Cantrell also found herself defending plans for a "riverfront overlay" zoning district that would allow taller and denser buildings to be built on properties near the Mississippi River in downtown neighborhoods — an idea that is opposed by some Marigny and Bywater residents.

“We have to encourage density and redevelopment in areas that do not flood,” Cantrell said. “Shame on us if we don’t move more of our people to safe high ground.”

That led one of the moderators, Michael Duplantier with the Louisiana Landmarks Society, to point out that Cantrell first rose to prominence as a neighborhood activist fighting for the post-Katrina rebuilding of Broadmoor, which he called the lowest area of the city.

After firing back that Lakeview is even lower, Cantrell said the neighborhood's redevelopment involved incentivizing mitigation strategies such as abandoning the first floors of some homes and managing stormwater.

Both Bagneris and Charbonnet came out against the idea of allowing higher or denser building in historic neighborhoods.

A broader question about how to balance the demands of tourism with the needs of residents produced a variety of responses from the candidates.

Bagneris took issue with the notion that “balance” is the key, arguing that residents' concerns should trump tourism.

“If you have a great place to live, you’ll have a great place to visit,” he said. “Protecting your neighborhoods — that’s what’s going to draw tourists here.”

Cantrell focused on the “disconnect” for those who don’t see how tourism benefits them or their city and argued for going to the Legislature to get a greater share of tourism tax revenues for city coffers.

“I would call for a hospitality plan that would ensure we’re not only growing the industry but that we’re investing in the people that make New Orleans what it truly is,” she said.

Charbonnet said it is important to ensure that communities and residents have a seat at the table when decisions are being made about tourism.

“I’m happy about tourism because I’m happy people come here and spend their money, but if people feel like they’re not being heard, they should be,” she said.

On a question about what to do with blighted public properties, Bagneris called for turning the former Charity Hospital into a multi-use development including housing for doctors, nurses and other workers at nearby hospitals.

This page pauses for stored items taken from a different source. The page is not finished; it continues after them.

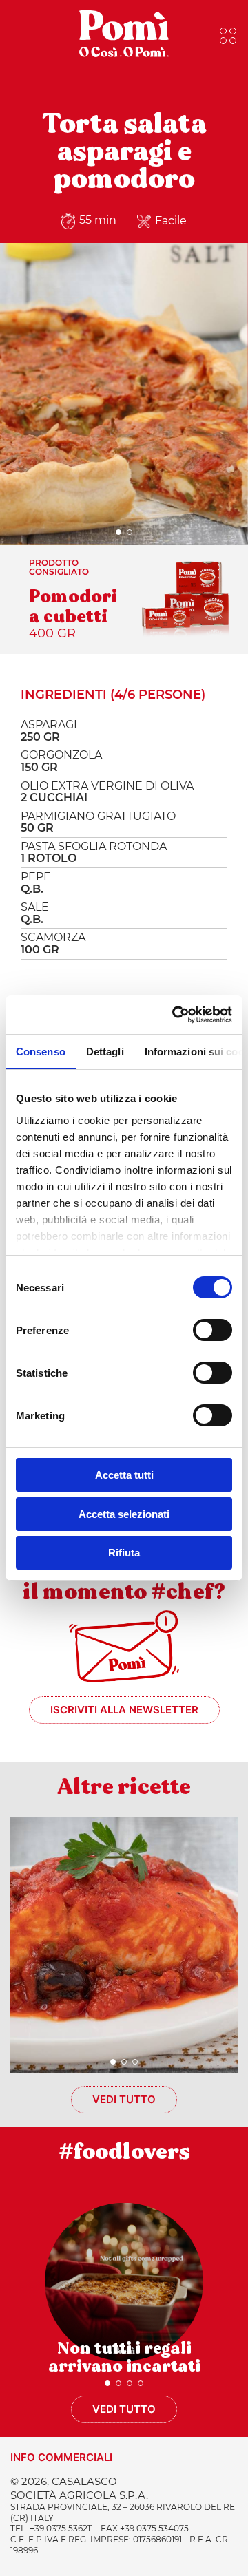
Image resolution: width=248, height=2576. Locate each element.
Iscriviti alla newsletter (124, 1709)
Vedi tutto (124, 2099)
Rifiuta (124, 1553)
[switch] (212, 1330)
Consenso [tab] (40, 1051)
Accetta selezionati (124, 1514)
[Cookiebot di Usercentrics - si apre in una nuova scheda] (175, 1015)
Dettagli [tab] (105, 1051)
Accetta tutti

He also suggested the Municipal Auditorium should be returned to its former use as a performance venue, which could be at odds with the Landrieu administration’s plan to seek proposals from developers for another use for the building.

Charbonnet suggested moving City Hall into Charity Hospital, a plan that Mayor Mitch Landrieu long pursued but later dropped. Bagneris had opposed Landrieu’s plan, which would also have moved Civil District Court into the building, when he was chief judge at the court. Charbonnet also said Municipal Auditorium could serve as a City Hall annex because of its location and abundant parking.

Cantrell said she favors turning over vacant and blighted public properties to nonprofit groups who could use tax credits and the FEMA money for their restoration to redevelop them.

In response to a question about the controversy last year over plans to build a soccer complex on the Fly section of Audubon Park, all three voiced support for keeping open spaces in parks undeveloped.

They all indicated their support for raising the minimum wage, although that would require the approval of the state Legislature, which has traditionally been hostile to the idea.

All three also supported improvements to the Regional Transit Authority's operations to improve the level of service and increase regional connectivity.